American Airlines raised prices on round-trip international tickets by $20 Tuesday, citing the rising price of jet fuel.
The higher fares, which were implemented as a "fuel surcharge," go into effect immediately and apply to all international destinations as well as Puerto Rico and the U.S. Virgin Islands. The latest price boost follows an increase in many domestic fares that American implemented last week.
Tim Smith, a spokesman for the Fort Worth-based airline, cited "the skyrocketing cost of jet fuel" and added that "there is no sign of any abatement in the situation at this point."

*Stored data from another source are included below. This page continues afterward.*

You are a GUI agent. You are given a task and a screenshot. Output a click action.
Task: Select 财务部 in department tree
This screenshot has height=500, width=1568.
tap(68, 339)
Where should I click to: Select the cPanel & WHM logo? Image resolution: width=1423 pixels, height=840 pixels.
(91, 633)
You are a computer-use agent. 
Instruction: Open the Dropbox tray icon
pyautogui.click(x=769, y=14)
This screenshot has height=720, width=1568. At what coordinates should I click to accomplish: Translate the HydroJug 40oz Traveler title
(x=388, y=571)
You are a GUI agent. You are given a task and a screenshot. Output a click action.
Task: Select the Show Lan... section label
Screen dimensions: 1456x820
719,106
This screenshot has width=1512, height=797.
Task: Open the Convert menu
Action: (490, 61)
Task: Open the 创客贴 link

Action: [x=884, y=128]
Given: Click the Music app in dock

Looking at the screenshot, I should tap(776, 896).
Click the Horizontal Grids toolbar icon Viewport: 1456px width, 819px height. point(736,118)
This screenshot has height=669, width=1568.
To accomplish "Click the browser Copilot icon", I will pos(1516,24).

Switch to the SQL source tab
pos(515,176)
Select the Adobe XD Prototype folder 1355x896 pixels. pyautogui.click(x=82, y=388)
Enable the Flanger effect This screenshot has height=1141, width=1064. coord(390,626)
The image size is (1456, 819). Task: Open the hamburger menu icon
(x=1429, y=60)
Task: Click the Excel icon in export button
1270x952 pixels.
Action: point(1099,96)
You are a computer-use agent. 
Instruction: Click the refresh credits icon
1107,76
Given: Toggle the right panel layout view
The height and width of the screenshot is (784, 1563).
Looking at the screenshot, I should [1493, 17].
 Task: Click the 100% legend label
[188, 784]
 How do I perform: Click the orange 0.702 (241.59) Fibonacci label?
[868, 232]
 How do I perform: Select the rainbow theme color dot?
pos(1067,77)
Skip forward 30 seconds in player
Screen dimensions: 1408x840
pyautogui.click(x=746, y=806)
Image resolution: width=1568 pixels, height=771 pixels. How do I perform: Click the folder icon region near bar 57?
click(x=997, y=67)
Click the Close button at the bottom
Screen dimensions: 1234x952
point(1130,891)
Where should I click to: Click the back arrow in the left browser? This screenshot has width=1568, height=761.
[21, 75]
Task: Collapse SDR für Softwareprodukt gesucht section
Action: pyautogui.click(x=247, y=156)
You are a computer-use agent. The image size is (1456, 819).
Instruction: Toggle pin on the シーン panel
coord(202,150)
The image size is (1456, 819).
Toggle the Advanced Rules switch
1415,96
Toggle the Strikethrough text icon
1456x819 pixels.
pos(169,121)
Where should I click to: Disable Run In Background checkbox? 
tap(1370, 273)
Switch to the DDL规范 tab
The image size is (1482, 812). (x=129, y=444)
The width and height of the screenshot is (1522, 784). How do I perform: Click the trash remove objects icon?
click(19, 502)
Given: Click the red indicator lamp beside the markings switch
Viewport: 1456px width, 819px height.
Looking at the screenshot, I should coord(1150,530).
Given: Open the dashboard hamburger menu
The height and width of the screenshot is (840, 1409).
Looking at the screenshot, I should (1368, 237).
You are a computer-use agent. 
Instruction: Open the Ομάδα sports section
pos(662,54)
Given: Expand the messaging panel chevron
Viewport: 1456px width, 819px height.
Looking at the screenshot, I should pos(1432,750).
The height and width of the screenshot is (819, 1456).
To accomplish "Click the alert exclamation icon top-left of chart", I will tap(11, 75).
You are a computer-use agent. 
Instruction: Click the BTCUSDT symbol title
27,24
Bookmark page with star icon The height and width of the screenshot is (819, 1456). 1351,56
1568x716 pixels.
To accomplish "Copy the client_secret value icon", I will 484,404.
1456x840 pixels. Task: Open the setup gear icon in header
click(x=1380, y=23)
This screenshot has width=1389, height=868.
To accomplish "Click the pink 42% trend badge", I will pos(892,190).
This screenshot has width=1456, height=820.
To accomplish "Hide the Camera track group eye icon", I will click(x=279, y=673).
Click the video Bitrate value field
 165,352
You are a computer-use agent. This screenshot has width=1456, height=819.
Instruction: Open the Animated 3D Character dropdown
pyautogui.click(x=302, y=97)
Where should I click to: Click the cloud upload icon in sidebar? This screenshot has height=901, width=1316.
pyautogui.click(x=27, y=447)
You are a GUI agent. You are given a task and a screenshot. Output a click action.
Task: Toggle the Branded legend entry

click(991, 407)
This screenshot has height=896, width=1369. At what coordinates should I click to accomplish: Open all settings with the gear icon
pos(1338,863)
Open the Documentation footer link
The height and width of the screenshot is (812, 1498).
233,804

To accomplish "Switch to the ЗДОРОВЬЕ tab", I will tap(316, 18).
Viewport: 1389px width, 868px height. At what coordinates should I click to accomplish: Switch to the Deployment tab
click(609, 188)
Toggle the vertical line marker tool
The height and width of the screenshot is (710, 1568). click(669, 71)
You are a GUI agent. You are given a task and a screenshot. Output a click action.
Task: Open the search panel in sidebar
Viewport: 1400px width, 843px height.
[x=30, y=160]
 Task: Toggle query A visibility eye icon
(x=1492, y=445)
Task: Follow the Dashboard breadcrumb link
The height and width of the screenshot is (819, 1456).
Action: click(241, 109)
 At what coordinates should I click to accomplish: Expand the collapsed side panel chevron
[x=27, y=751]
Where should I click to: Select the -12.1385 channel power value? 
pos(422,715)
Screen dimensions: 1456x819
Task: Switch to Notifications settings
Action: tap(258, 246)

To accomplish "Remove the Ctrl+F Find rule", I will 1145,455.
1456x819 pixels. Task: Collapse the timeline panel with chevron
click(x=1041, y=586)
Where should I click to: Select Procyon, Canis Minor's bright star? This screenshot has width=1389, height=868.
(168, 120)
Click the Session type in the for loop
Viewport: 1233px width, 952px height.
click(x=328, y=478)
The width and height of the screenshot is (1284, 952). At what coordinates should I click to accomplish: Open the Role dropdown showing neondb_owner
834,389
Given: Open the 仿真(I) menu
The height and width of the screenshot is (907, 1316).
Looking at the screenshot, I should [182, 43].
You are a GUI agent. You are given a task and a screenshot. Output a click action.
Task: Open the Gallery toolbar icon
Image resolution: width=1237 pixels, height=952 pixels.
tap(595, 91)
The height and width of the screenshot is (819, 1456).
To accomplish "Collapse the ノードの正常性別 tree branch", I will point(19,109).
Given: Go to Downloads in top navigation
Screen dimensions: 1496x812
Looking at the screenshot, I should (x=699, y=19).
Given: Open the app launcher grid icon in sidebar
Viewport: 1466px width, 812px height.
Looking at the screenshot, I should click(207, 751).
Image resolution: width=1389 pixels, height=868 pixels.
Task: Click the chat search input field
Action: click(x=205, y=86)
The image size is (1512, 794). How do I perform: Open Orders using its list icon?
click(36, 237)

The industry is grappling with fuel prices that have overshadowed an otherwise busy summer travel season. Oil futures closed at $66.08 per barrel Tuesday on the New York Mercantile Exchange.
During the second quarter, American's fuel costs rose 47 percent compared with the previous year. Prices have risen even further since then, Smith said.
Many low-fare airlines, including Dallas-based Southwest Airlines, have also raised fares in recent days.
Southwest boosted prices on round-trip tickets by as much as $8, depending on the length of the trip.
Jamie Baker, an analyst with JP Morgan Securities, said the Southwest fare increase was welcome amid the carnage from fuel prices.
Noting in a research report that discount carriers are "among those causing the greatest agony for the scrappy legacy carriers," Baker wrote, "investors should gladly settle for a low-end fare increase in the face of $66 crude."
International travel has been a bright spot for most major airlines, including American, because they don't face competition from discount rivals like Southwest.
Gerard Arpey, American's chief executive, has said he plans to make international service, particularly expanded routes to Asia, a key part of the airline's business strategy.
Shares of AMR Corp., (ticker: AMR) the parent company of American Airlines, closed at $13.27, down 13 cents, in trading Tuesday.